Studies made on some of the 381.7 kg of rocks and other materials gathered during the Apollo missions (much of which is currently stored at the Lunar Receiving Laboratory in Houston) proved there is some amount of water on the moon but there was no knowledge of how much there was and how to extract it.
In 1994, the SDI-NASA Clementine spacecraft orbited the Moon and mapped its surface. In one experiment, Clementine beamed radio signals into shadowed craters near the Moon’s south pole. The reflections, received by antennas on Earth, seemed to come from icy material.
In 1998, NASA sent another spacecraft, Lunar Prospector, to check. Using a device called a neutron spectrometer, Lunar Prospector scanned the Moon’s surface for hydrogen-rich minerals. Once again, polar craters yielded an intriguing signal: neutron ratios indicated hydrogen. Could it be the “H” in H2O? Many researchers think so.
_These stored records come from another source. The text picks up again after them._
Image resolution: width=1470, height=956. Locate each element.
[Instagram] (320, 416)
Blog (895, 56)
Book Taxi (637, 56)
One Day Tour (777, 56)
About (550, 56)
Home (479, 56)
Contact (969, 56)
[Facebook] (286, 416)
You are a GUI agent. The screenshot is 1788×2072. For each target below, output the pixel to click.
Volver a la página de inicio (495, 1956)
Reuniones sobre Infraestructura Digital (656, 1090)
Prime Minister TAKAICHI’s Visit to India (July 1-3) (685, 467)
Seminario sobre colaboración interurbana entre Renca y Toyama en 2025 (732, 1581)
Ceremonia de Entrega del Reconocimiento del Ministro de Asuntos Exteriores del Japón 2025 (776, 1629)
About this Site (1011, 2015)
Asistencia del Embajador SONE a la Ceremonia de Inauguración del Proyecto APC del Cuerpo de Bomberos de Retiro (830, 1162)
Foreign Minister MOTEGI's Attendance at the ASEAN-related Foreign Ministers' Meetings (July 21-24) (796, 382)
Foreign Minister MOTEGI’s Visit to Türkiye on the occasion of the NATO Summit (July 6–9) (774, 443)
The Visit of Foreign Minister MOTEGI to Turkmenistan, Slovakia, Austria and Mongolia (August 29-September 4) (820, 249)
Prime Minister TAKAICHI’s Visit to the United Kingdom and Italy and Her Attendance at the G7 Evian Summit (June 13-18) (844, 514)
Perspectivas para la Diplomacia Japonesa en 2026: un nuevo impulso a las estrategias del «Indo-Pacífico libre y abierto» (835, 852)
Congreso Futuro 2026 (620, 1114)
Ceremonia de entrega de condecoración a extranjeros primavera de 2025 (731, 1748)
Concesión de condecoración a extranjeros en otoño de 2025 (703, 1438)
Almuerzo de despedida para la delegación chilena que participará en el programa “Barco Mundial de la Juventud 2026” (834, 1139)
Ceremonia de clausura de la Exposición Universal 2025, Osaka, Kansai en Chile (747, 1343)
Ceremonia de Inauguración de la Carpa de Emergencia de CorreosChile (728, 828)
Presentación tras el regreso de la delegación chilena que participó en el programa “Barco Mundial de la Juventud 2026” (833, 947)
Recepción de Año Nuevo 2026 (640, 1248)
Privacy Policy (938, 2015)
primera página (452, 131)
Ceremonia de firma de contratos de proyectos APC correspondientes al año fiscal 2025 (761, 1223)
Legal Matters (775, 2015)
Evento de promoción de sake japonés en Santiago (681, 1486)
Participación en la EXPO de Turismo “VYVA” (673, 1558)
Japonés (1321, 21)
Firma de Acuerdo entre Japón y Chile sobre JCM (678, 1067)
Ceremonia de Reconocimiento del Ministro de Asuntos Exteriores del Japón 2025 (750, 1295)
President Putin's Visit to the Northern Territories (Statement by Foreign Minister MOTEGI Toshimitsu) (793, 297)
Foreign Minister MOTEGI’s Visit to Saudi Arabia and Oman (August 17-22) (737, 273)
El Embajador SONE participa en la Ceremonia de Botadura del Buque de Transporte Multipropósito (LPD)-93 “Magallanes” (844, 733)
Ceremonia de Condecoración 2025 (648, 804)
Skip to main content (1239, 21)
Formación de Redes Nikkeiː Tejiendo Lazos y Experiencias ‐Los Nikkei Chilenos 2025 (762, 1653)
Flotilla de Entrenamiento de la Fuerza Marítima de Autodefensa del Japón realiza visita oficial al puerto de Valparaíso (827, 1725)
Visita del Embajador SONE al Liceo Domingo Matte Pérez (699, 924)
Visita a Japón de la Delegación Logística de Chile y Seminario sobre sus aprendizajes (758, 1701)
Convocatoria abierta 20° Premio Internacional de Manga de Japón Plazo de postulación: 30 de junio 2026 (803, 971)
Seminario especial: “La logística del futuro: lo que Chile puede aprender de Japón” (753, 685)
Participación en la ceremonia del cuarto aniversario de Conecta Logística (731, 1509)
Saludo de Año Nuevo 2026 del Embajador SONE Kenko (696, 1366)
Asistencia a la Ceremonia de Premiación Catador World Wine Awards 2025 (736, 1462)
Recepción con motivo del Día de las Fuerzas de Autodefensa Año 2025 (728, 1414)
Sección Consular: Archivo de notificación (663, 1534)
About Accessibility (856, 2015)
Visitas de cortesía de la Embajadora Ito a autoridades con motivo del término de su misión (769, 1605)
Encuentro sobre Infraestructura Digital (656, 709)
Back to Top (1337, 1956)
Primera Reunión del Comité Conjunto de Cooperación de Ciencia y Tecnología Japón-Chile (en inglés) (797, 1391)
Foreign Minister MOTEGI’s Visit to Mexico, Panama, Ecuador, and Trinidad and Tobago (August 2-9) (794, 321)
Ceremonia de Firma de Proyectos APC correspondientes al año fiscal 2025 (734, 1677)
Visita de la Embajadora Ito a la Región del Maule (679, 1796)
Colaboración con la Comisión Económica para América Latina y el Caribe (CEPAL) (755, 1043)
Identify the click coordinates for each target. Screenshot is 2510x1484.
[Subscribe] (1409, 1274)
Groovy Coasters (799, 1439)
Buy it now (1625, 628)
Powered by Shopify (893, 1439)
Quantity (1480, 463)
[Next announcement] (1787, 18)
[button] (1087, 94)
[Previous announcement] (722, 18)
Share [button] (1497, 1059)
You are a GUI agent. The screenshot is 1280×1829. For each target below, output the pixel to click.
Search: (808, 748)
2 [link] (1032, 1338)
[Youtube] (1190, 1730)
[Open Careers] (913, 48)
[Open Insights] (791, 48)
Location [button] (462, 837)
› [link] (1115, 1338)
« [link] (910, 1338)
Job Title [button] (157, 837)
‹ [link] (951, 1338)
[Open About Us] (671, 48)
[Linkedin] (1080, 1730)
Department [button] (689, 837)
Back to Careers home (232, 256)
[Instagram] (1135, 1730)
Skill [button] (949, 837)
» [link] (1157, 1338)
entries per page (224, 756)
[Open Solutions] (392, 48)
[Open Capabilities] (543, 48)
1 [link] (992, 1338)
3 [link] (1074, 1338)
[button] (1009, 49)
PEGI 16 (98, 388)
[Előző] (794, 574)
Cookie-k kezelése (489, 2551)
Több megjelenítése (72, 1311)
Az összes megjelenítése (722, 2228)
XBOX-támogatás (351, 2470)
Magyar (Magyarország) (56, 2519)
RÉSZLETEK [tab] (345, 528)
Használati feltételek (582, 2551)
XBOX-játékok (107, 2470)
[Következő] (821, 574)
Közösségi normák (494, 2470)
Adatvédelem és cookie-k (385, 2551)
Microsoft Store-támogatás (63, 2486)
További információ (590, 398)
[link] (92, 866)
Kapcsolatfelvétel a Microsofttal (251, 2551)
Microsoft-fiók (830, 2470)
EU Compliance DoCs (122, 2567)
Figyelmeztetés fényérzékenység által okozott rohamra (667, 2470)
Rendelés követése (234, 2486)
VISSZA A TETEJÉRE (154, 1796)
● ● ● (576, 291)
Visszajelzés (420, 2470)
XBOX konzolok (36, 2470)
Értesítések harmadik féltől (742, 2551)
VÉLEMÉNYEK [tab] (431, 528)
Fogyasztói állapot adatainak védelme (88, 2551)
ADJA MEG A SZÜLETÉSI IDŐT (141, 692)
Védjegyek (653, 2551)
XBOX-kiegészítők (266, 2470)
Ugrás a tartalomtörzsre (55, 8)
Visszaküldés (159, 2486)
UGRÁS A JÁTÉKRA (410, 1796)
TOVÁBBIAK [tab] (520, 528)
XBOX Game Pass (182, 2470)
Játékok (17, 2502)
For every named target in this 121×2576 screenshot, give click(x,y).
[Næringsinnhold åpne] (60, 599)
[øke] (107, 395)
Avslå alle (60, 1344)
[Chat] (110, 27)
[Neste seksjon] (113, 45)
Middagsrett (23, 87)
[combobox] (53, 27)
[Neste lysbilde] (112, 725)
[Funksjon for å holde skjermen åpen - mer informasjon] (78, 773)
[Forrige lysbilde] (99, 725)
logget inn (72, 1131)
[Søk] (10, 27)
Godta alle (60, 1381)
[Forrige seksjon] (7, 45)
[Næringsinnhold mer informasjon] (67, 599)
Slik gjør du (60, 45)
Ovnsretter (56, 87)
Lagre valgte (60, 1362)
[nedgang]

But recently, due to a progress in the water detection technology, the analysis of volcanic beads brought back from the moon have shown significant traces of water.
“This really appears to have changed the rules of the game. The assumption has been that the moon is dry,” said Robin Canup, astrophysicist and director of the Southwest Research Institute in Boulder, who did not participate in the study.
Scientist believe that the Moon was formed when a Mars-sized planet (called “Theia”) collided with Earth 4.5 billion years ago blasting sufficient material into orbit around the proto-Earth to form the Moon. But this theory also suggests that all the water all the Moon should of been blasted into space and vaporized, thus making the Moon a dry satellite.
The research team states that the glass beads analyzed are most likely drops of molten lava from the inner structure of the moon, not from the supposed impact that created the moon. In addition to this, it’s not likely that the moon was able either to retain water or to gather it from meteorites during the first 100 million years of it’s existence, considering the fact that the energy created when Earth collided with Theia should have put the Moon into a molten state. Evaporated water from the Moon would of left the atmosphere due to it’s low gravitation.
In 2008, NASA plans to send a new spacecraft to the Moon: the Lunar Reconnaissance Orbiter (LRO), bristling with advanced sensors that can sense water in at least four different ways. Scientists are hopeful that LRO can decide the question of Moon water once and for all. This new lunar expedition could settle the future of lunar expedition as a science base on the moon would rely heavy on watter obtained on-site.